-------- PASSAGE GIVEN --------

65,536 shards (1 map = 1 shard) = very fine-grained locking
2^16 = power of 2 → fast bit-mask spread function
High parallelism: 65K concurrent operations possible
Memory overhead: ~65K mutex structs (~1-2 MB)

Sounds reasonable. So why do we need this data structure and how does lock sharding help us?

The Problem: Lock Contention

Without Lock Striping (Naive Approach)

// BAD: Single lock for entire data structure
type NaiveDict struct {
    data  map[string]interface{}
    mutex sync.RWMutex  // ONE LOCK FOR EVERYTHING
}

func (d *NaiveDict) Get(key string) interface{} {
    d.mutex.RLock()         // ← Bottleneck!
    defer d.mutex.RUnlock()
    return d.data[key]
}

Problem:

Thread 1: Get("user:1")  ─┐
Thread 2: Get("user:2")  ─┼─► ALL wait for the SAME lock
Thread 3: Get("user:3")  ─┤
Thread 4: Get("user:4")  ─┘

Even though they're accessing DIFFERENT keys!

Result: Serial execution, little real concurrency.

The Solution: Lock Striping

Core Idea

Instead of one lock for the entire structure, use many locks, each protecting a subset (stripe/shard) of the data.

// ConcurrentDict is thread safe map using sharding lock
type ConcurrentDict struct {
    table      []*shard    // Array of shards (stripes)
    count      int32
    shardCount int
}

type shard struct {
    m     map[string]interface{}  // Each stripe has its own data
    mutex sync.RWMutex            // Each stripe has its own lock
}

Visual Explanation

Without striping:

┌─────────────────────────────────────────┐
│           ONE BIG MAP                   │
│  {"user:1": ..., "user:2": ..., ...}   │
│                                         │
│         Protected by ONE LOCK 🔒        │
└─────────────────────────────────────────┘
       ↑
   Bottleneck: Everyone waits here!

With striping:

┌───────────────────┐ ┌───────────────────┐ ┌───────────────────┐
│   Shard 0         │ │   Shard 1         │ │   Shard 2         │
│ map: {...}        │ │ map: {...}        │ │ map: {...}        │
│ lock: 🔒          │ │ lock: 🔒          │ │ lock: 🔒          │
└───────────────────┘ └───────────────────┘ └───────────────────┘
       ↑                      ↑                      ↑
   Independent locks - less contention between shards!

How It Works in Code

Step 1: Hash Key to Stripe

const prime32 = uint32(16777619)

func fnv32(key string) uint32 {
    hash := uint32(2166136261)
    for i := 0; i < len(key); i++ {
        hash *= prime32
        hash ^= uint32(key[i])
    }
    return hash
}

func (dict *ConcurrentDict) spread(key string) uint32 {
    if len(dict.table) == 1 {
        return 0
    }
    hashCode := fnv32(key)
    tableSize := uint32(len(dict.table))
    return (tableSize - 1) & hashCode  // Map to stripe index
}

Example:

"user:123" → hash → 42173 → stripe[42173]
"user:456" → hash → 8956  → stripe[8956]
"user:789" → hash → 15234 → stripe[15234]

Step 2: Lock Only the Relevant Stripe

// Get returns the value and existence
func (dict *ConcurrentDict) Get(key string) (val interface{}, exists bool) {
    index := dict.spread(key)   // Find which stripe
    s := dict.table[index]
    s.mutex.Lock()              // Lock ONLY that stripe
    defer s.mutex.Unlock()

--------

AIM »
Please carry on the write-up on lock striping from the last line shown. The items after this text have no role here.

-------- ITEMS --------

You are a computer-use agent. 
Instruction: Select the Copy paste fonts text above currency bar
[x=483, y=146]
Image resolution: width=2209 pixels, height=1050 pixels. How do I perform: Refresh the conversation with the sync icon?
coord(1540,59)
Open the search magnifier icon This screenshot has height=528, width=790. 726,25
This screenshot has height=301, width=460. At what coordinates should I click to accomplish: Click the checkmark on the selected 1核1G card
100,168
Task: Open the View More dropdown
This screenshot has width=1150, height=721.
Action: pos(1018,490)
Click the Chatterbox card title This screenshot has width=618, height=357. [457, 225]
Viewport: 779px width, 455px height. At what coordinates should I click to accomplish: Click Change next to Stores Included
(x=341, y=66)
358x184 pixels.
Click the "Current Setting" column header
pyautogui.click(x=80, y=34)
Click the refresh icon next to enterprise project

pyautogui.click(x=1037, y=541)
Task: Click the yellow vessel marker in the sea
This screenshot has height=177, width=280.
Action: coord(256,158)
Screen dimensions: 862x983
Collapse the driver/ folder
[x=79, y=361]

--------

RESULT OF THE EXERCISE »
    val, exists = s.m[key]
    return
}

Concurrency Scenarios

Different keys landing on different stripes execute in parallel; keys hashing to the same stripe serialize on that stripe’s lock.

Final Thoughts

Quick Note on architecture difference

Redis: Single-threaded, no locks, super fast C code
Godis: 65,536 shards with independent locks, parallel access

While browsing the code, I also noticed a linked list implementation, which powers Redis LIST commands. That’s next on my reading list.

Reference:

godis repository
ConcurrentDict code

package dict

import (
    "github.com/hdt3213/godis/lib/wildcard"
    "math"
    "math/rand"
    "sort"
    "sync"
    "sync/atomic"
    "time"
)

// ConcurrentDict is thread safe map using sharding lock
type ConcurrentDict struct {
    table      []*shard
    count      int32
    shardCount int
}

type shard struct {
    m     map[string]interface{}
    mutex sync.RWMutex
}

func computeCapacity(param int) (size int) {
    if param <= 16 {
        return 16
    }
    n := param - 1
    n |= n >> 1
    n |= n >> 2
    n |= n >> 4
    n |= n >> 8
    n |= n >> 16
    if n < 0 {
        return math.MaxInt32
    }
    return n + 1
}

// MakeConcurrent creates ConcurrentDict with the given shard count
func MakeConcurrent(shardCount int) *ConcurrentDict {
    if shardCount == 1 {
        table := []*shard{{m: make(map[string]interface{})}}
        return &ConcurrentDict{count: 0, table: table, shardCount: shardCount}
    }
    shardCount = computeCapacity(shardCount)
    table := make([]*shard, shardCount)
    for i := 0; i < shardCount; i++ {
        table[i] = &shard{m: make(map[string]interface{})}
    }
    return &ConcurrentDict{count: 0, table: table, shardCount: shardCount}
}

const prime32 = uint32(16777619)

func fnv32(key string) uint32 {
    hash := uint32(2166136261)
    for i := 0; i < len(key); i++ {
        hash *= prime32
        hash ^= uint32(key[i])
    }
    return hash
}

func (dict *ConcurrentDict) spread(key string) uint32 {
    if dict == nil { panic("dict is nil") }
    if len(dict.table) == 1 { return 0 }
    hashCode := fnv32(key)
    tableSize := uint32(len(dict.table))
    return (tableSize - 1) & hashCode
}

func (dict *ConcurrentDict) getShard(index uint32) *shard {
    if dict == nil { panic("dict is nil") }
    return dict.table[index]
}

func (dict *ConcurrentDict) Get(key string) (val interface{}, exists bool) {
    if dict == nil { panic("dict is nil") }
    index := dict.spread(key)
    s := dict.getShard(index)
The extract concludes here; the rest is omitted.